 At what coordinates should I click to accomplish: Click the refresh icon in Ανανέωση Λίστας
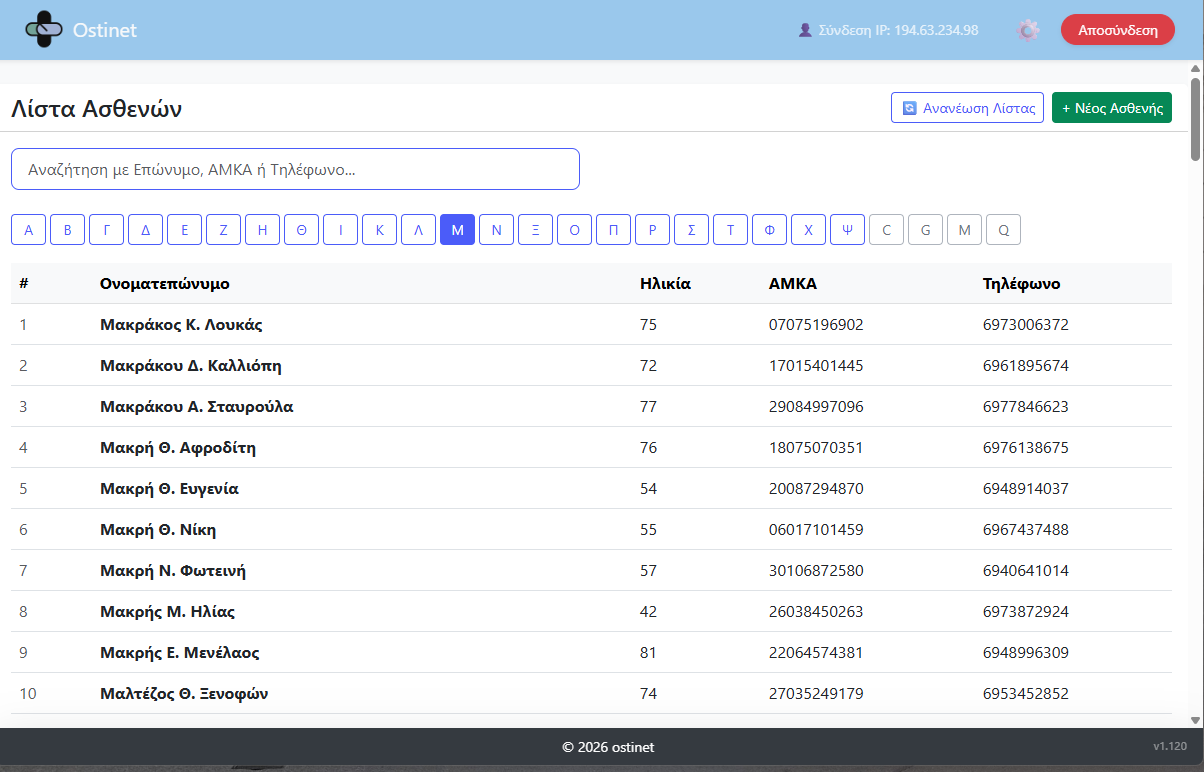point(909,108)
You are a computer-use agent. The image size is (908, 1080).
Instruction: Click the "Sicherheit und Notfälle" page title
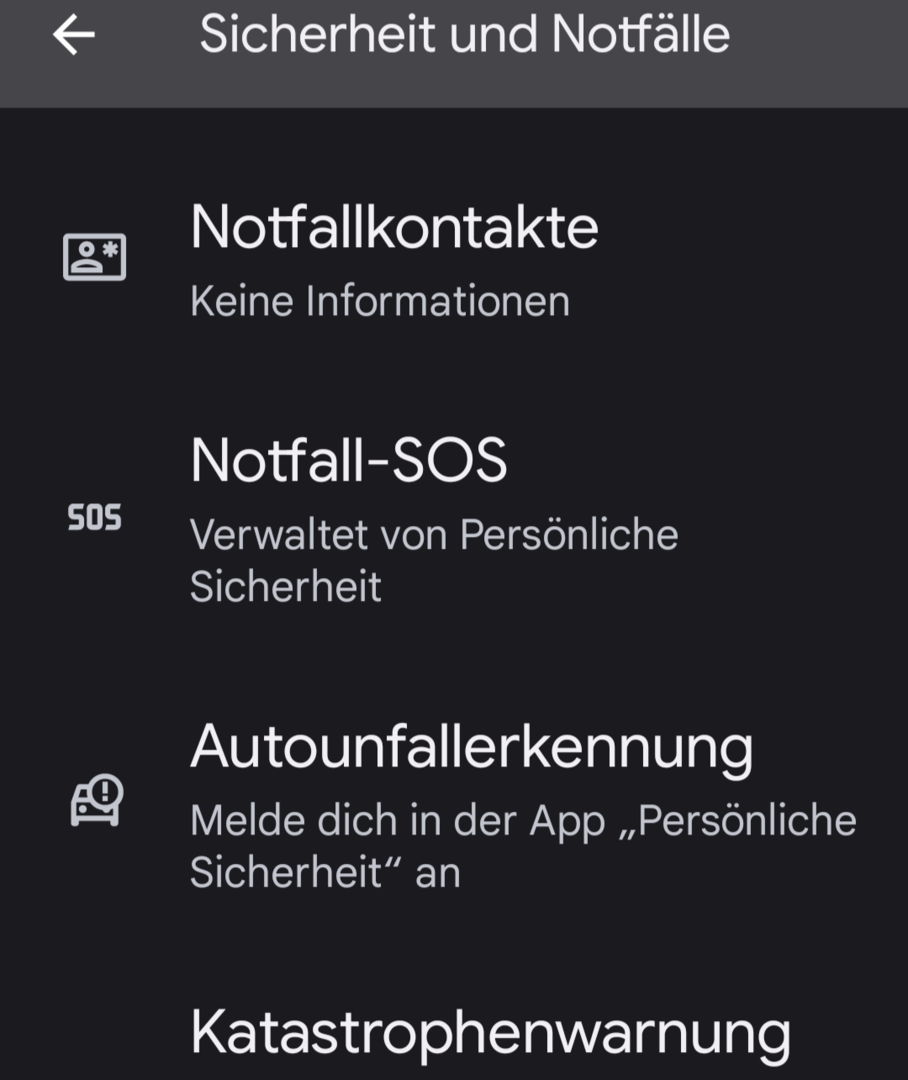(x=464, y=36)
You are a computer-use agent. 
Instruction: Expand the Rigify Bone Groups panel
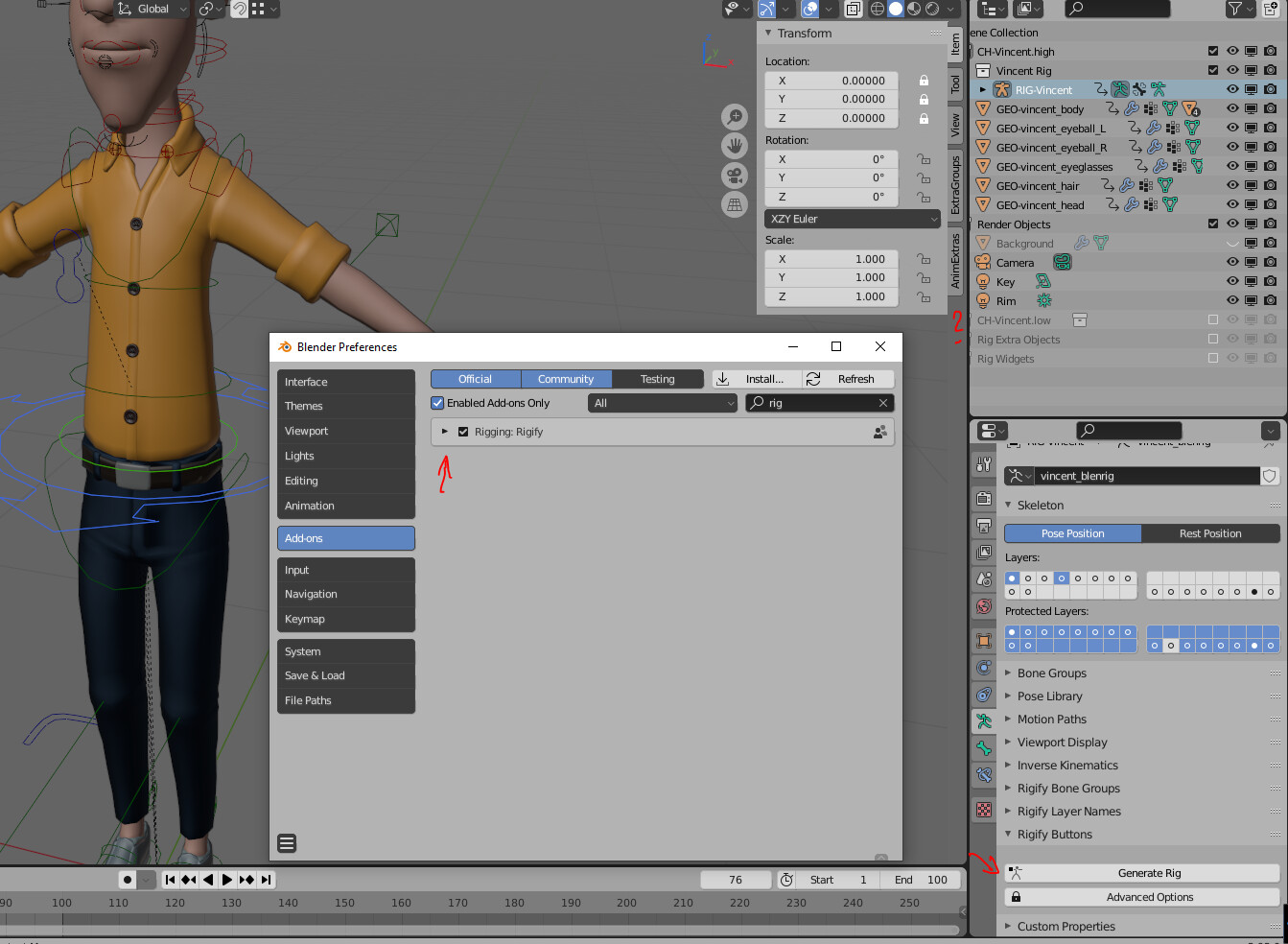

■ ■ ■ ■ ■ ■ ■

**EXERCISE DETAILS**
Which lines of the material contain the string "Click", counting only matches with the same capitalization? Copy each of those lines in full.

**ANSWER FOR THIS EXERCISE**
 At what coordinates should I click to accomplish: Click the refresh icon in Ανανέωση Λίστας
Instruction: Click the "Sicherheit und Notfälle" page title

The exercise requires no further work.